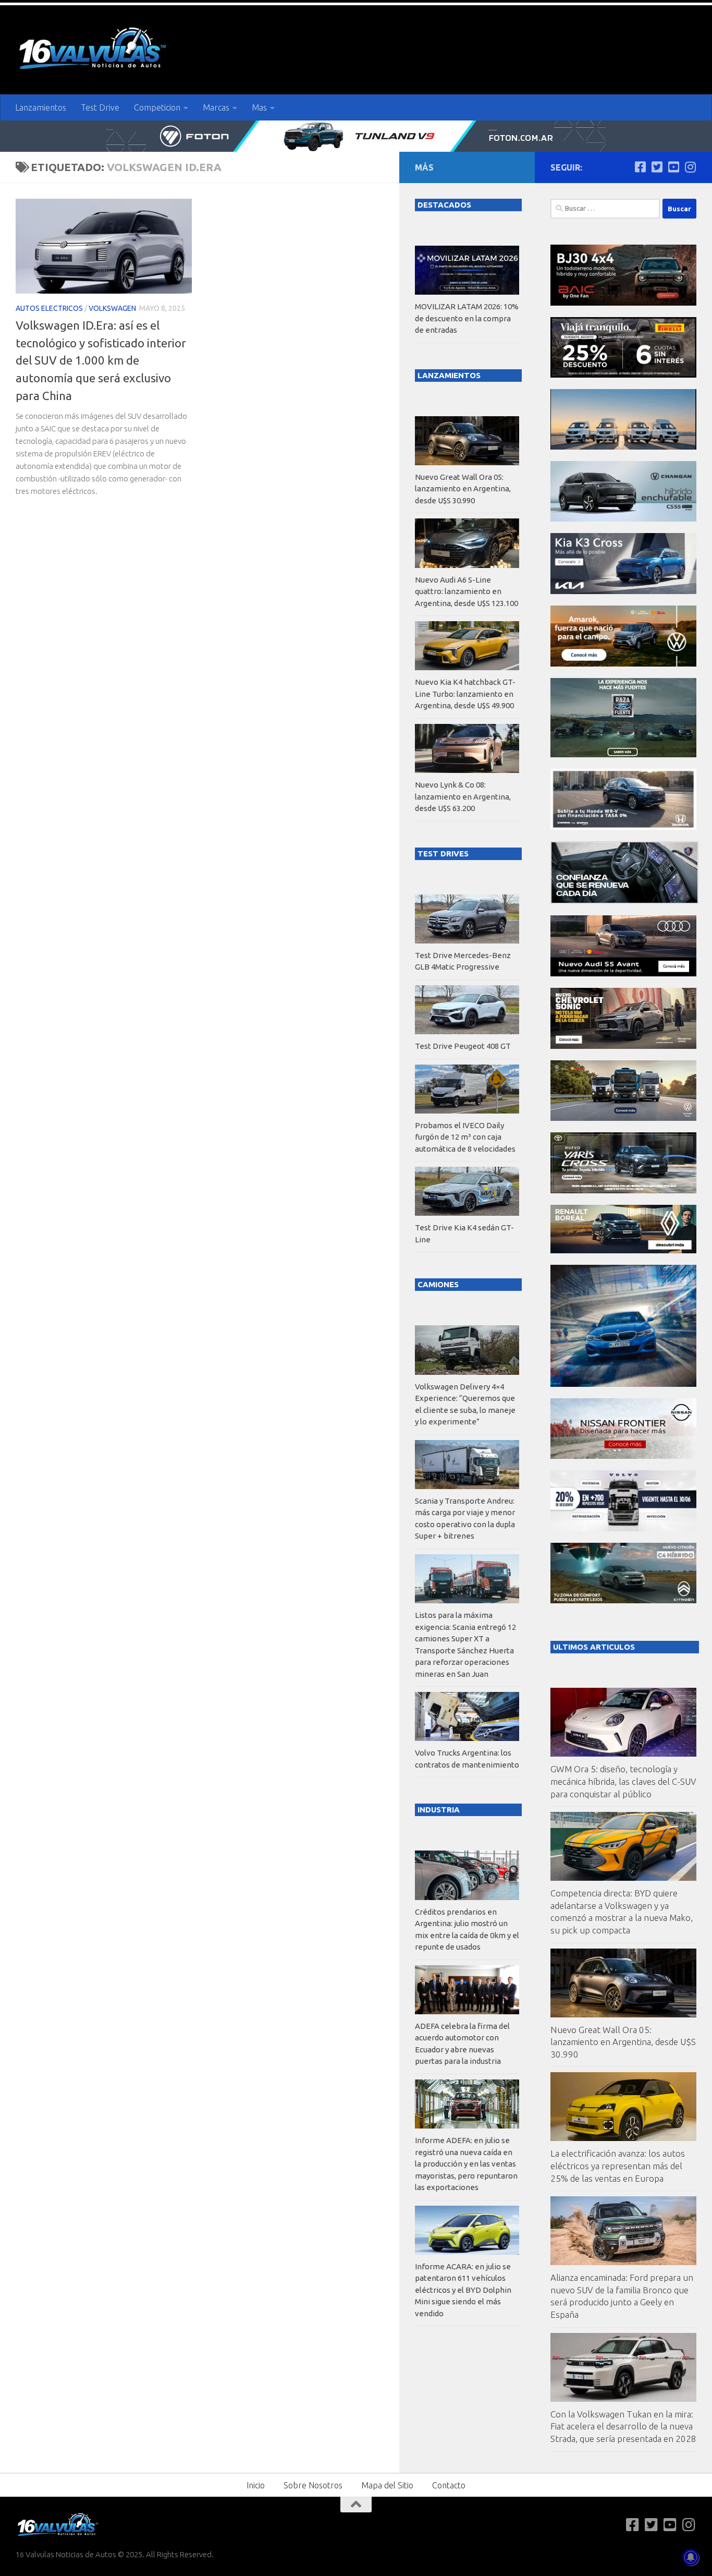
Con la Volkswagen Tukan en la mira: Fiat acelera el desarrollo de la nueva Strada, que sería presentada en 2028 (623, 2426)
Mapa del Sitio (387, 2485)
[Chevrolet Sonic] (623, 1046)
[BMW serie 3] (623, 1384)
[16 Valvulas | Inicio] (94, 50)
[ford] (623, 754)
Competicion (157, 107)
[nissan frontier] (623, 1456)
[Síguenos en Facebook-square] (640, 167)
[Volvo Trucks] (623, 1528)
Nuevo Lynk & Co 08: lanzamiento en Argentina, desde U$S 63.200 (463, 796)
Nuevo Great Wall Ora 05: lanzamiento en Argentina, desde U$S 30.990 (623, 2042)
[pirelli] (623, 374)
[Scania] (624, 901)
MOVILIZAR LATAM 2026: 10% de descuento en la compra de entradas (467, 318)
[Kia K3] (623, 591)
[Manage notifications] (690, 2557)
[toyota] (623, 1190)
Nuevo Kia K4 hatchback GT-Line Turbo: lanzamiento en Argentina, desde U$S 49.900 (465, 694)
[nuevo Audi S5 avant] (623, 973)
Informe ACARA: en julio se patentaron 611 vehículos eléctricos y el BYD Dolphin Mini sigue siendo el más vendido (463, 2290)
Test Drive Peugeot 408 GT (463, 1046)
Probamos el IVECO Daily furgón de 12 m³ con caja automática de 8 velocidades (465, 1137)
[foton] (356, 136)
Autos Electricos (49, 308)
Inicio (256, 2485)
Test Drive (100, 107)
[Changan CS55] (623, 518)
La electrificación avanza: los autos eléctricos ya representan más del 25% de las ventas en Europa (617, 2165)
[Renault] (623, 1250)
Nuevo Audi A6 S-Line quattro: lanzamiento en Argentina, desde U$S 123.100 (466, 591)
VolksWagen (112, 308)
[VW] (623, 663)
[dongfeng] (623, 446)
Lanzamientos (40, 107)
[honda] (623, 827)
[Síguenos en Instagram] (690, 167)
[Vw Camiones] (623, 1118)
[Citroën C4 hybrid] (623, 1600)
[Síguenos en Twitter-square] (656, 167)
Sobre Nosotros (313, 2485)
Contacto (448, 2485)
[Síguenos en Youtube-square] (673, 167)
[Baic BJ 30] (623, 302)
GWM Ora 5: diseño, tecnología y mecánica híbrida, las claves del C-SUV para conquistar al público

● ● ● ●

▶ _Your instructions_: Make an exact copy of the records above. Keep out every picture.

▶ _Exercise response_:
Con la Volkswagen Tukan en la mira: Fiat acelera el desarrollo de la nueva Strada, que sería presentada en 2028 (623, 2426)
Mapa del Sitio (387, 2485)
[Chevrolet Sonic] (623, 1046)
[BMW serie 3] (623, 1384)
[16 Valvulas | Inicio] (94, 50)
[ford] (623, 754)
Competicion (157, 107)
[nissan frontier] (623, 1456)
[Síguenos en Facebook-square] (640, 167)
[Volvo Trucks] (623, 1528)
Nuevo Lynk & Co 08: lanzamiento en Argentina, desde U$S 63.200 (463, 796)
Nuevo Great Wall Ora 05: lanzamiento en Argentina, desde U$S 30.990 (623, 2042)
[pirelli] (623, 374)
[Scania] (624, 901)
MOVILIZAR LATAM 2026: 10% de descuento en la compra de entradas (467, 318)
[Kia K3] (623, 591)
[Manage notifications] (690, 2557)
[toyota] (623, 1190)
Nuevo Kia K4 hatchback GT-Line Turbo: lanzamiento en Argentina, desde U$S 49.900 (465, 694)
[nuevo Audi S5 avant] (623, 973)
Informe ACARA: en julio se patentaron 611 vehículos eléctricos y el BYD Dolphin Mini sigue siendo el más vendido (463, 2290)
Test Drive Peugeot 408 GT (463, 1046)
Probamos el IVECO Daily furgón de 12 m³ con caja automática de 8 velocidades (465, 1137)
[foton] (356, 136)
Autos Electricos (49, 308)
Inicio (256, 2485)
Test Drive (100, 107)
[Changan CS55] (623, 518)
La electrificación avanza: los autos eléctricos ya representan más del 25% de las ventas en Europa (617, 2165)
[Renault] (623, 1250)
Nuevo Audi A6 S-Line quattro: lanzamiento en Argentina, desde U$S 123.100 (466, 591)
VolksWagen (112, 308)
[VW] (623, 663)
[dongfeng] (623, 446)
Lanzamientos (40, 107)
[honda] (623, 827)
[Síguenos en Instagram] (690, 167)
[Vw Camiones] (623, 1118)
[Citroën C4 hybrid] (623, 1600)
[Síguenos en Twitter-square] (656, 167)
Sobre Nosotros (313, 2485)
Contacto (448, 2485)
[Síguenos en Youtube-square] (673, 167)
[Baic BJ 30] (623, 302)
GWM Ora 5: diseño, tecnología y mecánica híbrida, las claves del C-SUV para conquistar al público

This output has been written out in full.